Biogeography Critical Thinking Samples

Type of paper: Critical Thinking

Topic: Species, Haeckel, Development, Charles Darwin, Environment, Nature, Explanation, Recapitulation

Pages: 2

Words: 550

Published: 2020/12/04

Question 1

One of the significant contributors of the biogeography is Ernst Haeckel, who lived between 1834 and 1919. He is considered to be a prominent German Darwinist, who exploited in various fields such as biology, art, philosophy, and medicine. Haeckel is recognized for his work in biography such as naming and describing various new species, mapping a genealogical tree, and formulating biological terms. Such terms include phylum, phylogeny, Protista, anthropogeny, and ecology. Haeckel also popularized the Darwin’s earlier work through public lecture between the age of 29 to 38 (Ebach and Raymond 7). Furthermore, Haeckel developed a Haeckel’s Genealogical Oaks and stick trees. One of the significant trees developed by Haeckel include the tree that is among “four believed to have contributed most to the developing views on how best to represent the living world” (Ebach and Raymond 9). Together with Zimmermann, Haeckel’s four trees are seen as major contributor to the phylogenetic work of Darwin. Haeckel also developed a monism that included the General Morphology. He suggested that there is a thin line between the inorganic nature and organic nature. In other words, he suggested that the life is different from the inorganic perspective only on the practical of the level of its organization.
Another important contributor of biogeography is the Tiedemann, who is considered to the “’true’ creator of recapitulation” (Ebach and Raymond 5).
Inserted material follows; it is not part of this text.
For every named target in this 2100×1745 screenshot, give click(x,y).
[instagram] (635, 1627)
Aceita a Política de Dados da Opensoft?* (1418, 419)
Tiedemann contributed to the development the threefold parallelism in the doctrine of recapitulation. The theory provides “the apparent relation between the results of comparative anatomy (systematics, and ‘natural system’, classification) and the ontogenetic development of individual organisms (Ebach and Raymond 4). Tiedemann has also taught other contributors of biogeography, such as Agassiz, on the correlation between fossil records, development, and comparative anatomy.

Question 2

The split of new species from a common ancestor occurs in two ways namely: sympatric speciation and allopatric speciation. Charles Darwin believed that sympatric speciation occurs when numerous species adapts to the local environment in unique ways. For instance, the adaptation of a frog can allow it to eat a particular fly while another species of the same frog, Conspecific, might get used to feeding on another genre of the fly. If the feed is attained at different times, an insect might loiter during the day while other does it at night. The changes will help led to the adaptations that will automatically change the behavior and structure of the same species, and this can make them never to interact or even mate again. It should be noted that sympatric speciation does not result in the evolution of species, and natural selection is behind the adaptations.
On the other hand, Moritz Wagner based his findings on allopatric speciation. In this theory, it is believed that the population of species is separated from each other and finds themselves in a different environment. Some physical features that can isolate the species from each other include rivers, mountains or even forests. During the continental drift, species of a population were separated and started to exist in a different environment. These conditions prompted the species to adapt to their new surroundings. In such situation, the species evolves in a unique way and develop characteristics that are only associated with the environment. In my opinion, Charles Darwin was not right in his explanation of sympatric speciation. On a scientific point of view, allopatric speciation offers the best explanation of the evolution, and there is substantial evidence to support this method.

Works cited

Ebach, Malte C., and Raymond S. Tangney, eds. Biogeography in a changing world. CRC Press, 2006.